It has been a while since we were a ABCs and as I recall if the porta-filter is in your left hand the lever for the doser is on the right side of the grinder then it was easier to mover from the grinder on the left to the espresso machine on the right. Being right handed it allowed the right hand to dose, push buttons, grab for cups, tun on steam wand, check temp of steaming milk...
My husband is left handed so his memory of what was great at ABCs was different. It looks like I need to flip our layout while it's still on paper and that will put the dipperwell/ rinse sink (for rinsing steaming pitchers) to the far left of the barista station closest to the gelato case. That should save us some $ on a small dipper well that mounts on the gelato case.
3 grinders to the left of the espresso machine with knock-box in the center of the grinders (grounds go directly into the garbage). 3gp espresso machine then a milk-pitcher-rinser (which is also like a little sink to pour the first shot of milk into) with a couple feet of open space to the far right of the front bar to pour drinks.

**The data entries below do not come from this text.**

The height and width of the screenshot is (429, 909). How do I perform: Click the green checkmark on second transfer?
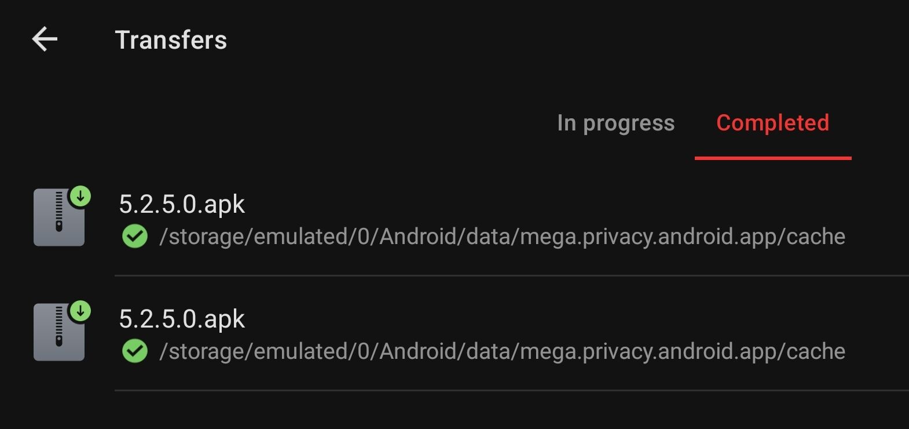(135, 351)
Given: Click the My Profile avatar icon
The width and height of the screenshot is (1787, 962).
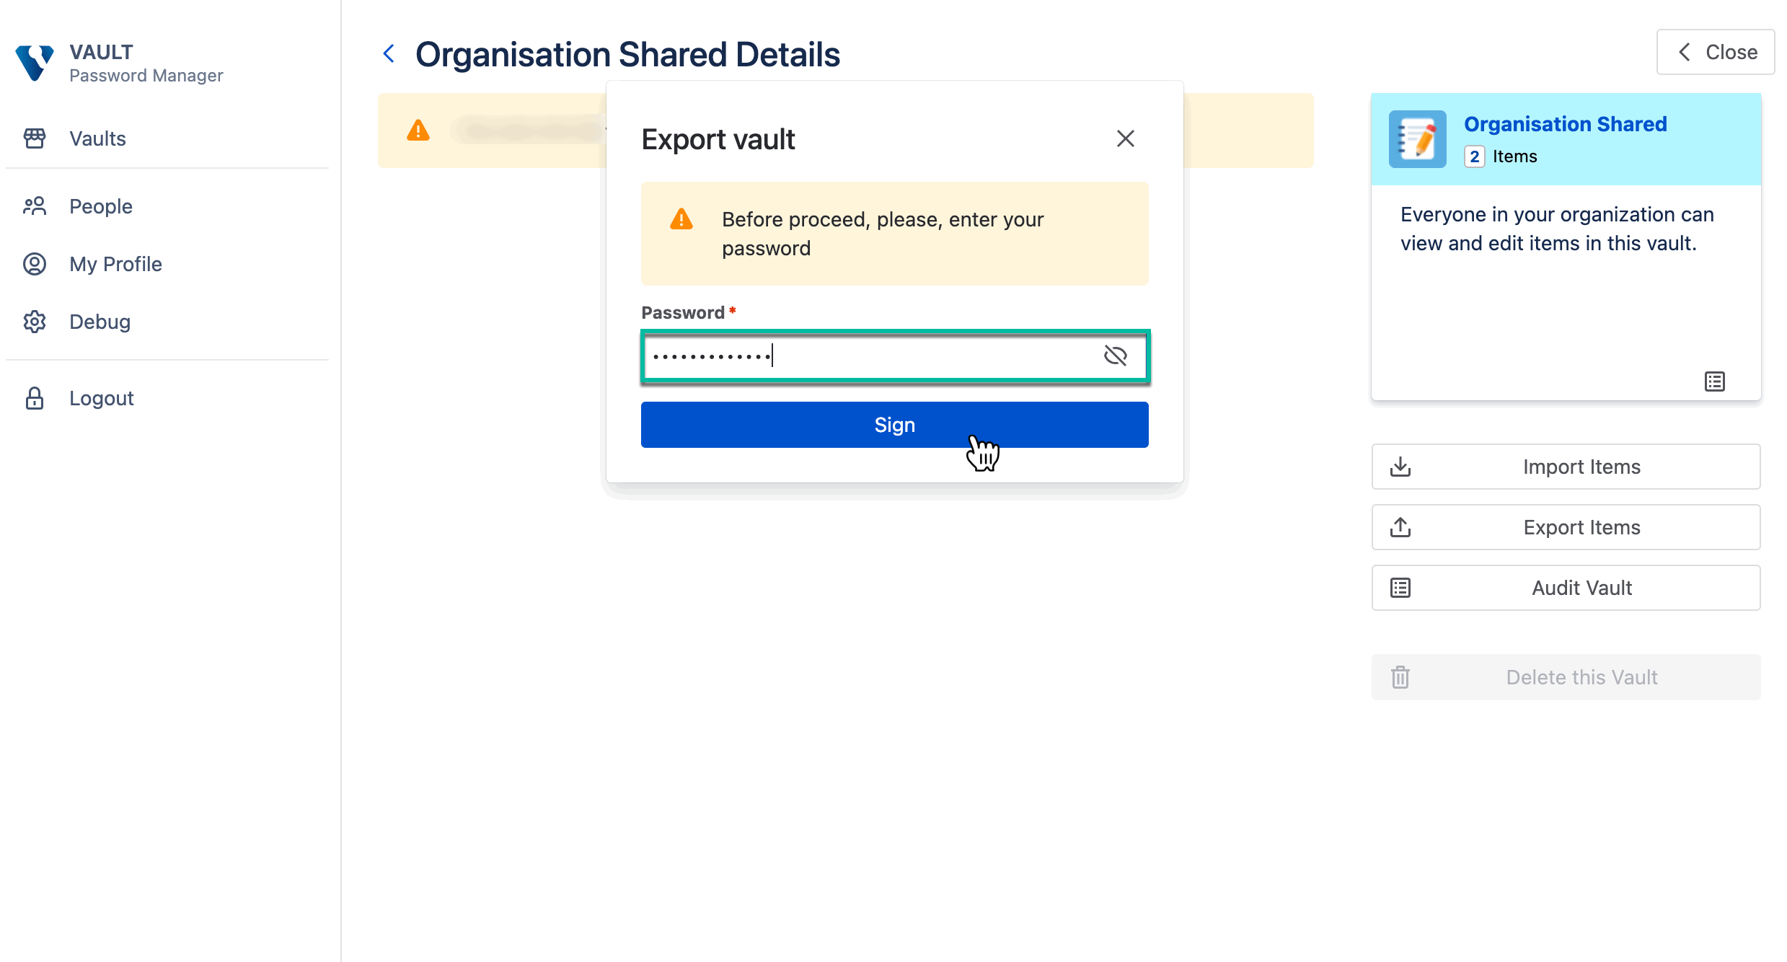Looking at the screenshot, I should pos(35,264).
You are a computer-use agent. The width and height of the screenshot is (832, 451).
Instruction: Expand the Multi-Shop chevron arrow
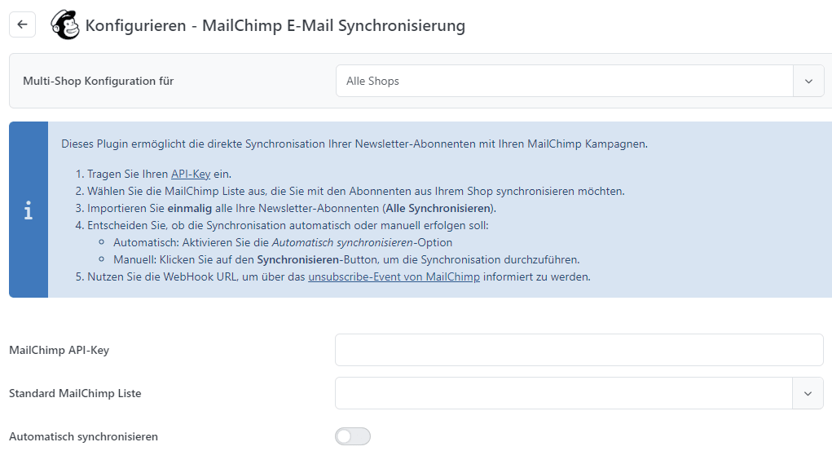click(808, 82)
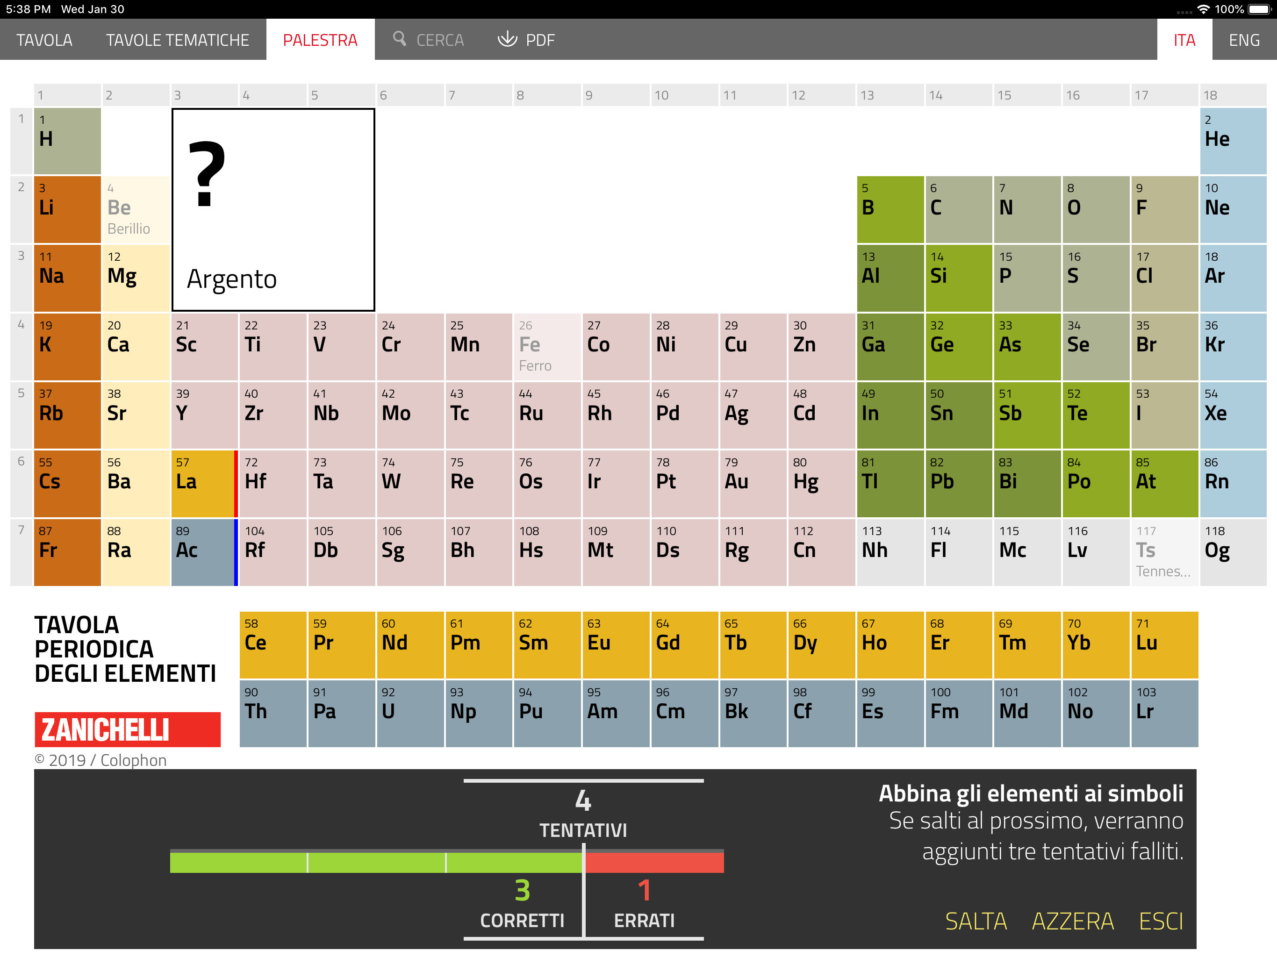Click the search magnifier icon
The width and height of the screenshot is (1277, 957).
coord(399,39)
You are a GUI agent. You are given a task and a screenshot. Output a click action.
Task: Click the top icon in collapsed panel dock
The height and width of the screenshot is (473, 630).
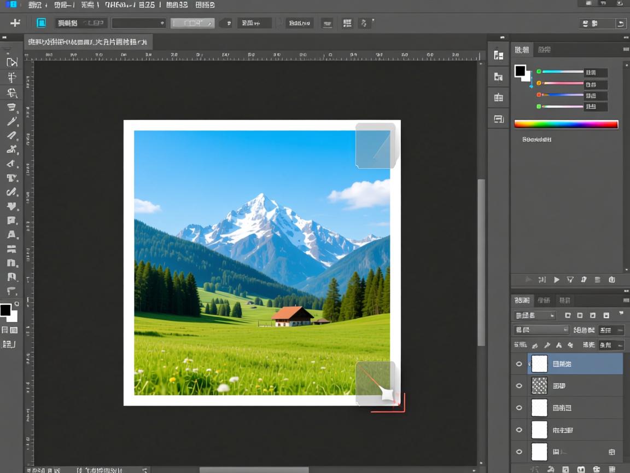point(498,55)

All other machines are on the back bar.
Thank you Jason!
Do they mix it up at competitions? I was scanning the photos and saw a reversed layout.
Hi Denise.
We're all right handed here.
Grinders to the right, undercounter fridge directly below Marzocco and we've changed the hinge from side to side and prefer neither! Cashier will make up hot chocolates, steamed milks and various teas and mistos so that person needs access to the fridge at our shop, too. Grinds dump (directly into compost bucket) and rinse sink between Marzocco and grinders. Back-up Americano water at rinse sink with main Americano/French Press towers on backbar. Decaf grinder is closer to Marzocco in order that we can really shake our elbows when dosing non-decaf. Ceramic cups atop Marzocco, takeaways to the left of the machine so the cashier can pass them along to Barista. Extra ceramics on shelf above backbar. Syrops (5) to the right of grinders.
Generally, we like the set-up but would have liked a larger space between counter and backbar.

Good luck!
Dismas - what is the distance between your front & back bar? What would you like it to be?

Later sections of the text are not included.